> Data for processing:
=== Begin Enclosure ===

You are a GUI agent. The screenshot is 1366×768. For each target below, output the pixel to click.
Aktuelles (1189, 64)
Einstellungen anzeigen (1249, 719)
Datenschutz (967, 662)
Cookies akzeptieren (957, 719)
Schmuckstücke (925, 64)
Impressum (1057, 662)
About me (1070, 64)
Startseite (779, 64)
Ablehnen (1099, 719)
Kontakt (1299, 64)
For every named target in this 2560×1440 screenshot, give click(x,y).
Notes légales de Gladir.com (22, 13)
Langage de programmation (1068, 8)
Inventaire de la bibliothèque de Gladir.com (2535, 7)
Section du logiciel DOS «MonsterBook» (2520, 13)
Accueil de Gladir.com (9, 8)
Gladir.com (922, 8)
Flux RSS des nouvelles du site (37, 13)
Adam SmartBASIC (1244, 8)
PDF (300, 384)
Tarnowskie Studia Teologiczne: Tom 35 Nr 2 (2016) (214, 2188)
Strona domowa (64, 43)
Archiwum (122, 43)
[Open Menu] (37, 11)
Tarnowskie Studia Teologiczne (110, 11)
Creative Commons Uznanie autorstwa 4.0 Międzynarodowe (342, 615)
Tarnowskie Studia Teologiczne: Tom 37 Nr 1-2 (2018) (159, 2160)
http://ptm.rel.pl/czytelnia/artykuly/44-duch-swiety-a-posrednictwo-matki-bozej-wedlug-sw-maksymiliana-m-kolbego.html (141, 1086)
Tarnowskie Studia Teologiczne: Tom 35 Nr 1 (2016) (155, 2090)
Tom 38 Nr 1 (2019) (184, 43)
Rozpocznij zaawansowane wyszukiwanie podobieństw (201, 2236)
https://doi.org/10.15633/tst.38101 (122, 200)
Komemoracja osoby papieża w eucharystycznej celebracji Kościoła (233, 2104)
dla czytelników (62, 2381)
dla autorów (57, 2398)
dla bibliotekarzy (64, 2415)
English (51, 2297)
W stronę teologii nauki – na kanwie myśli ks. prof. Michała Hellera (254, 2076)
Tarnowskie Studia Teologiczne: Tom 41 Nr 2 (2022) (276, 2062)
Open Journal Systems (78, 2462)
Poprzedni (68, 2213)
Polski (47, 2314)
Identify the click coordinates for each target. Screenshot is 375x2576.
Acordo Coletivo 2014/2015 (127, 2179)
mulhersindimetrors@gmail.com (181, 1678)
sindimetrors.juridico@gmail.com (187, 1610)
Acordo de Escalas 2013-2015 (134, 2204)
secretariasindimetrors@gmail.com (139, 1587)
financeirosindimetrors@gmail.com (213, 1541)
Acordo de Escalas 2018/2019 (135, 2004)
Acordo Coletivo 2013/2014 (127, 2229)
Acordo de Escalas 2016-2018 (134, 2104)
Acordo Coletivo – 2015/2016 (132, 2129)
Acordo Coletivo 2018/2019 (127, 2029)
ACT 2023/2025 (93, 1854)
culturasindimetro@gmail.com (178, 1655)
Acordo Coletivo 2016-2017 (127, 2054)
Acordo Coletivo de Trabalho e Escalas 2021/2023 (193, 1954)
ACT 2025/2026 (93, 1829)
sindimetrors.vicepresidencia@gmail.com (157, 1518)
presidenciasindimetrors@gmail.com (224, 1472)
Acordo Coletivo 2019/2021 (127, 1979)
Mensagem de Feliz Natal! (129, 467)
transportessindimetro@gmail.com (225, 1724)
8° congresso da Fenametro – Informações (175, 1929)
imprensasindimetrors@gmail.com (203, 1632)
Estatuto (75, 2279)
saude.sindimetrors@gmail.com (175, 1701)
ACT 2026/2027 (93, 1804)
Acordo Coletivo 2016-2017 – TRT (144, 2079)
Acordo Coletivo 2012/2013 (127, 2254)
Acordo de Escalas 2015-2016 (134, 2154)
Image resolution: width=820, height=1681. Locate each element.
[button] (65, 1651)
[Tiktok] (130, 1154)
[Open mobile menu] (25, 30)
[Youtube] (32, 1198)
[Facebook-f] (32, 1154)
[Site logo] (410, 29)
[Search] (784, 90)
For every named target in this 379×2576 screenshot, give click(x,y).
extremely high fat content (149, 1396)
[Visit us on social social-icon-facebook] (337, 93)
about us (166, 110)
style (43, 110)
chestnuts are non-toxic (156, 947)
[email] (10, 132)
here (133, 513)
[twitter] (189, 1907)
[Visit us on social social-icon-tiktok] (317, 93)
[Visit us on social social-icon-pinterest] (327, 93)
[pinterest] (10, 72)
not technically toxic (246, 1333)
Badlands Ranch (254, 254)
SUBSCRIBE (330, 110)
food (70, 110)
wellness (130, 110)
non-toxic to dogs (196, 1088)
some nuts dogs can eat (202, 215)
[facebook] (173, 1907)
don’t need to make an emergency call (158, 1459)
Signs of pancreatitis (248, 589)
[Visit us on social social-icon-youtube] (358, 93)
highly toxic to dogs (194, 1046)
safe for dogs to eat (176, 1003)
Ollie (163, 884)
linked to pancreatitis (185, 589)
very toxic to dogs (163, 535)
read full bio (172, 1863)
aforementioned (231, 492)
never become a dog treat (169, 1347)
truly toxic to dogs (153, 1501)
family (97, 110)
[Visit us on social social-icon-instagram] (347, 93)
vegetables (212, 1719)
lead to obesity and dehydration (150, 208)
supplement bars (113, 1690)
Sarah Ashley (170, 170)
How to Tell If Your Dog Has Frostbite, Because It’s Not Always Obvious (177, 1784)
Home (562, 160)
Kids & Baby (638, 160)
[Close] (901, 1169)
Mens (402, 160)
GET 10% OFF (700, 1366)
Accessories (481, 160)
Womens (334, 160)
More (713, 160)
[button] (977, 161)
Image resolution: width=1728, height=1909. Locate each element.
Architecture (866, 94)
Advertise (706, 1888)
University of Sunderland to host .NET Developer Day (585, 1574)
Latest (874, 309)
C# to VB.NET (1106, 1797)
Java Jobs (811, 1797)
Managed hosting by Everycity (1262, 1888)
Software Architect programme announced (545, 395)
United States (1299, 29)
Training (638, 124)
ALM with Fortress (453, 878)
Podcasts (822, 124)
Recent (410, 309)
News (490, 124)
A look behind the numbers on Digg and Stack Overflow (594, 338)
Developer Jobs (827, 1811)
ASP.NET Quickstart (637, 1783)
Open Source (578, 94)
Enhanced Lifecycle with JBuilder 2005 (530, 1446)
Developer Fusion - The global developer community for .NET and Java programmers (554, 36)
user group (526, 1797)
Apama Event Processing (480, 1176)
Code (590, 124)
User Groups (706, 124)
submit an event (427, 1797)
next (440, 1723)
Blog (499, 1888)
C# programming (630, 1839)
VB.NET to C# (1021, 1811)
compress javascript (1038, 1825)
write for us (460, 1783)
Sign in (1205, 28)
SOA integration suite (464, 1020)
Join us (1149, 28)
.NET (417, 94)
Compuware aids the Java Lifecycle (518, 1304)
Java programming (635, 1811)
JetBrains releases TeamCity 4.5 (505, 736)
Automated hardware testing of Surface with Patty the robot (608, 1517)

=== End Enclosure ===

> What is being asked: Every entry in the listing above is to be repeated verbatim.

> Response to this exercise:
You are a GUI agent. The screenshot is 1366×768. For each target below, output the pixel to click.
Aktuelles (1189, 64)
Einstellungen anzeigen (1249, 719)
Datenschutz (967, 662)
Cookies akzeptieren (957, 719)
Schmuckstücke (925, 64)
Impressum (1057, 662)
About me (1070, 64)
Startseite (779, 64)
Ablehnen (1099, 719)
Kontakt (1299, 64)
For every named target in this 2560×1440 screenshot, give click(x,y).
Notes légales de Gladir.com (22, 13)
Langage de programmation (1068, 8)
Inventaire de la bibliothèque de Gladir.com (2535, 7)
Section du logiciel DOS «MonsterBook» (2520, 13)
Accueil de Gladir.com (9, 8)
Gladir.com (922, 8)
Flux RSS des nouvelles du site (37, 13)
Adam SmartBASIC (1244, 8)
PDF (300, 384)
Tarnowskie Studia Teologiczne: Tom 35 Nr 2 (2016) (214, 2188)
Strona domowa (64, 43)
Archiwum (122, 43)
[Open Menu] (37, 11)
Tarnowskie Studia Teologiczne (110, 11)
Creative Commons Uznanie autorstwa 4.0 Międzynarodowe (342, 615)
Tarnowskie Studia Teologiczne: Tom 37 Nr 1-2 (2018) (159, 2160)
http://ptm.rel.pl/czytelnia/artykuly/44-duch-swiety-a-posrednictwo-matki-bozej-wedlug-sw-maksymiliana-m-kolbego.html (141, 1086)
Tarnowskie Studia Teologiczne: Tom 35 Nr 1 (2016) (155, 2090)
Tom 38 Nr 1 (2019) (184, 43)
Rozpocznij zaawansowane wyszukiwanie podobieństw (201, 2236)
https://doi.org/10.15633/tst.38101 (122, 200)
Komemoracja osoby papieża w eucharystycznej celebracji Kościoła (233, 2104)
dla czytelników (62, 2381)
dla autorów (57, 2398)
dla bibliotekarzy (64, 2415)
English (51, 2297)
W stronę teologii nauki – na kanwie myśli ks. prof. Michała Hellera (254, 2076)
Tarnowskie Studia Teologiczne: Tom 41 Nr 2 (2022) (276, 2062)
Open Journal Systems (78, 2462)
Poprzedni (68, 2213)
Polski (47, 2314)
Identify the click coordinates for each target. Screenshot is 375x2576.
Acordo Coletivo 2014/2015 (127, 2179)
mulhersindimetrors@gmail.com (181, 1678)
sindimetrors.juridico@gmail.com (187, 1610)
Acordo de Escalas 2013-2015 (134, 2204)
secretariasindimetrors@gmail.com (139, 1587)
financeirosindimetrors@gmail.com (213, 1541)
Acordo de Escalas 2018/2019 (135, 2004)
Acordo Coletivo 2013/2014 (127, 2229)
Acordo de Escalas 2016-2018 (134, 2104)
Acordo Coletivo – 2015/2016 (132, 2129)
Acordo Coletivo 2018/2019 (127, 2029)
ACT 2023/2025 (93, 1854)
culturasindimetro@gmail.com (178, 1655)
Acordo Coletivo 2016-2017 (127, 2054)
Acordo Coletivo de Trabalho e Escalas 2021/2023 (193, 1954)
ACT 2025/2026 (93, 1829)
sindimetrors.vicepresidencia@gmail.com (157, 1518)
presidenciasindimetrors@gmail.com (224, 1472)
Acordo Coletivo 2019/2021 (127, 1979)
Mensagem de Feliz Natal! (129, 467)
transportessindimetro@gmail.com (225, 1724)
8° congresso da Fenametro – Informações (175, 1929)
imprensasindimetrors@gmail.com (203, 1632)
Estatuto (75, 2279)
saude.sindimetrors@gmail.com (175, 1701)
ACT 2026/2027 (93, 1804)
Acordo Coletivo 2016-2017 – TRT (144, 2079)
Acordo Coletivo 2012/2013 (127, 2254)
Acordo de Escalas 2015-2016 (134, 2154)
Image resolution: width=820, height=1681. Locate each element.
[button] (65, 1651)
[Tiktok] (130, 1154)
[Open mobile menu] (25, 30)
[Youtube] (32, 1198)
[Facebook-f] (32, 1154)
[Site logo] (410, 29)
[Search] (784, 90)
For every named target in this 379×2576 screenshot, give click(x,y).
extremely high fat content (149, 1396)
[Visit us on social social-icon-facebook] (337, 93)
about us (166, 110)
style (43, 110)
chestnuts are non-toxic (156, 947)
[email] (10, 132)
here (133, 513)
[twitter] (189, 1907)
[Visit us on social social-icon-tiktok] (317, 93)
[Visit us on social social-icon-pinterest] (327, 93)
[pinterest] (10, 72)
not technically toxic (246, 1333)
Badlands Ranch (254, 254)
SUBSCRIBE (330, 110)
food (70, 110)
wellness (130, 110)
non-toxic to dogs (196, 1088)
some nuts dogs can eat (202, 215)
[facebook] (173, 1907)
don’t need to make an emergency call (158, 1459)
Signs of pancreatitis (248, 589)
[Visit us on social social-icon-youtube] (358, 93)
highly toxic to dogs (194, 1046)
safe for dogs to eat (176, 1003)
Ollie (163, 884)
linked to pancreatitis (185, 589)
very toxic to dogs (163, 535)
read full bio (172, 1863)
aforementioned (231, 492)
never become a dog treat (169, 1347)
truly toxic to dogs (153, 1501)
family (97, 110)
[Visit us on social social-icon-instagram] (347, 93)
vegetables (212, 1719)
lead to obesity and dehydration (150, 208)
supplement bars (113, 1690)
Sarah Ashley (170, 170)
How to Tell If Your Dog Has Frostbite, Because It’s Not Always Obvious (177, 1784)
Home (562, 160)
Kids & Baby (638, 160)
[Close] (901, 1169)
Mens (402, 160)
GET 10% OFF (700, 1366)
Accessories (481, 160)
Womens (334, 160)
More (713, 160)
[button] (977, 161)
Image resolution: width=1728, height=1909. Locate each element.
Architecture (866, 94)
Advertise (706, 1888)
University of Sunderland to host .NET Developer Day (585, 1574)
Latest (874, 309)
C# to VB.NET (1106, 1797)
Java Jobs (811, 1797)
Managed hosting by Everycity (1262, 1888)
Software Architect programme announced (545, 395)
United States (1299, 29)
Training (638, 124)
ALM with Fortress (453, 878)
Podcasts (822, 124)
Recent (410, 309)
News (490, 124)
A look behind the numbers on Digg and Stack Overflow (594, 338)
Developer Jobs (827, 1811)
ASP.NET Quickstart (637, 1783)
Open Source (578, 94)
Enhanced Lifecycle with JBuilder 2005 (530, 1446)
Developer Fusion - The global developer community for .NET and Java programmers (554, 36)
user group (526, 1797)
Apama Event Processing (480, 1176)
Code (590, 124)
User Groups (706, 124)
submit an event (427, 1797)
next (440, 1723)
Blog (499, 1888)
C# programming (630, 1839)
VB.NET to C# (1021, 1811)
compress javascript (1038, 1825)
write for us (460, 1783)
Sign in (1205, 28)
SOA integration suite (464, 1020)
Join us (1149, 28)
.NET (417, 94)
Compuware aids the Java Lifecycle (518, 1304)
Java programming (635, 1811)
JetBrains releases TeamCity 4.5 (505, 736)
Automated hardware testing of Surface with Patty the robot (608, 1517)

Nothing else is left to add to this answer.